╭─ DOCUMENT

My experience with servicing is that there is at least a 50/50 chance that the service person will add a scratch or two to the case somewhere. The main places that happens is around the under side of the lugs if they take off the strap to facilitate servicing, or around any indents used for twist-in casebacks. It’s easy for the devices they use to unscrew casebacks to slip. Personally in put a thin flexible plastic sheet over the case before opening them with a caseback tool. It’s surprising how many service people just go metal on metal, slip, leave horrible scratches and just return the watch to the owner.


----------



## junzo13 (Mar 15, 2012)

This just happened to me, but my watch was a Hamilton Intramatic Chrono, and it wasn't just a hair misaligned, more like 2 seconds to the left. Though I found a workaround to fix it, by resetting the sweep hand at the 3 o'clock position for several times until it aligns again.


----------



## WTSP (May 6, 2012)

I have that on an old Ebel with the El Primero in it. If the central chrono seconds hand is off center but can be moved by using the momentum from resetting in one direction or another, it likely means that the collar/tube holding the hand to the central pinion is loose. The whole hand likely needs to be replaced. I've been too lazy to get that done on my Ebel, but I did get it done on my vintage Zenith A384. Here was the result of that process. My central seconds hand is set a fraction of a millimeter past its zero point.
Misaligned or misprinted dial components on vintage El...

I find it incredible that Zenith has alignment issues to this day, even in their website stock photos. Is there a reason for this? Are chronograph hands supposed to be set a fraction of a second past their zero point?!


----------



## Nathan356 (Mar 20, 2016)

FWIW my EP is just like the illustration above, resets consistently about 1/10 second past zero. When it comes time for a service I'll get it fixed, but honestly I felt like that was "within spec" at least for me. To have them open it up just to fix that when everything else about the watch was perfect seemed to be tempting fate. I'd rather wait for a regular service interval, or if something else goes wrong within the warranty period, then fix both at the same time. But the watch has been rock solid and I use the chrono pretty frequently.


----------

╰─
╭─ RECORDS SUPPLIED

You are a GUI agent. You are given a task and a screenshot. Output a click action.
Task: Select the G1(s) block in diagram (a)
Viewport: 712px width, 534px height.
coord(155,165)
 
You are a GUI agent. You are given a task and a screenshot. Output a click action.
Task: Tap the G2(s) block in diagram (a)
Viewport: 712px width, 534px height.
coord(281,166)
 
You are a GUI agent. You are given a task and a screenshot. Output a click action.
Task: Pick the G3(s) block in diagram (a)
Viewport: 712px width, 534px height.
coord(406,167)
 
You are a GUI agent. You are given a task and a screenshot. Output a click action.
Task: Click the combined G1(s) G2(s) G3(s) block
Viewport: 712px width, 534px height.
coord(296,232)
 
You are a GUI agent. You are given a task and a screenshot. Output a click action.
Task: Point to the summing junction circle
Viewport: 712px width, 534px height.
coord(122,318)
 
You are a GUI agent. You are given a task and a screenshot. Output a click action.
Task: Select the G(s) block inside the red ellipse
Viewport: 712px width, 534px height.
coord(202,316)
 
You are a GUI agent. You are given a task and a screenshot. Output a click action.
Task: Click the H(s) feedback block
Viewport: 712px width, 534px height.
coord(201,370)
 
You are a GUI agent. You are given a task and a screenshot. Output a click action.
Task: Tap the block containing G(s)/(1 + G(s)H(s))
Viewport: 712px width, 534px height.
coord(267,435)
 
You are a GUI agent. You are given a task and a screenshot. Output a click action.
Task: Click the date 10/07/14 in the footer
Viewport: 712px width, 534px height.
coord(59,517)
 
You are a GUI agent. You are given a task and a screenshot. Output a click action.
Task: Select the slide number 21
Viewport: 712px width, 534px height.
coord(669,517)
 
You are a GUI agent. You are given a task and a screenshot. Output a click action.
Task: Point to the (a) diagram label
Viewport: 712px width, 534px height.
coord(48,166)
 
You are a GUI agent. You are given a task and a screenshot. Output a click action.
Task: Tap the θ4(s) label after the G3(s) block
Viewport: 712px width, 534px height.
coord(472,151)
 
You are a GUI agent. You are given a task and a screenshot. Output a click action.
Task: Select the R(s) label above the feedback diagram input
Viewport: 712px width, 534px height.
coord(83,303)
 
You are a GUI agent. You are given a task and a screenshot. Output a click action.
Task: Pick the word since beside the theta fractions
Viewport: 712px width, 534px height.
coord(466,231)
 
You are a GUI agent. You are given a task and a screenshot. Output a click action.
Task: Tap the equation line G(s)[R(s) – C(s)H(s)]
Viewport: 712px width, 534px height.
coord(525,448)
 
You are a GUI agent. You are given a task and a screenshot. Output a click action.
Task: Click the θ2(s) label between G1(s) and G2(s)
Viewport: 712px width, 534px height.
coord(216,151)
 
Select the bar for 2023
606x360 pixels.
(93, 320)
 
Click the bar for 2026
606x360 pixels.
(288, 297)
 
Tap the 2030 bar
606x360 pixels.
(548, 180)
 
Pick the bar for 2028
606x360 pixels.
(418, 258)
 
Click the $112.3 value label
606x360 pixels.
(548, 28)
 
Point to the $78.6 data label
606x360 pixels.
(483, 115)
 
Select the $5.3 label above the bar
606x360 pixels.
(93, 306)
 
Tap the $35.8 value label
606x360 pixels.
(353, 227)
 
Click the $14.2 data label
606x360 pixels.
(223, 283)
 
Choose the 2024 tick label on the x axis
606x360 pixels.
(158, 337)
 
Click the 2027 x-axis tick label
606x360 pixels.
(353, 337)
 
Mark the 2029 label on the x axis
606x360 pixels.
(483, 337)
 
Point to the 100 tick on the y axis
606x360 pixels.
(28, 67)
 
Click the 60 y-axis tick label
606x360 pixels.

╰─

TASKS AND EXERCISES
A – Based on the watch forum thread, are these statements correct? (i) junzo13's watch was a Hamilton Intramatic Chrono. (ii) WTSP had the chronograph seconds hand replaced on the old Ebel. (iii) Nathan356 seldom uses the chronograph. For each, answer yes or no and quote the words of the thread that settle it.
B – Write out, word for word, the passage of the watch forum thread that begins with "I find it incredible" and ends with "(Mar 20, 2016)".

ANSWERS TO EACH TASK
A –
(i) Yes: "my watch was a Hamilton Intramatic Chrono"
(ii) No: "I've been too lazy to get that done on my Ebel"
(iii) No: "I use the chrono pretty frequently"

B –
I find it incredible that Zenith has alignment issues to this day, even in their website stock photos. Is there a reason for this? Are chronograph hands supposed to be set a fraction of a second past their zero point?!


----------



## Nathan356 (Mar 20, 2016)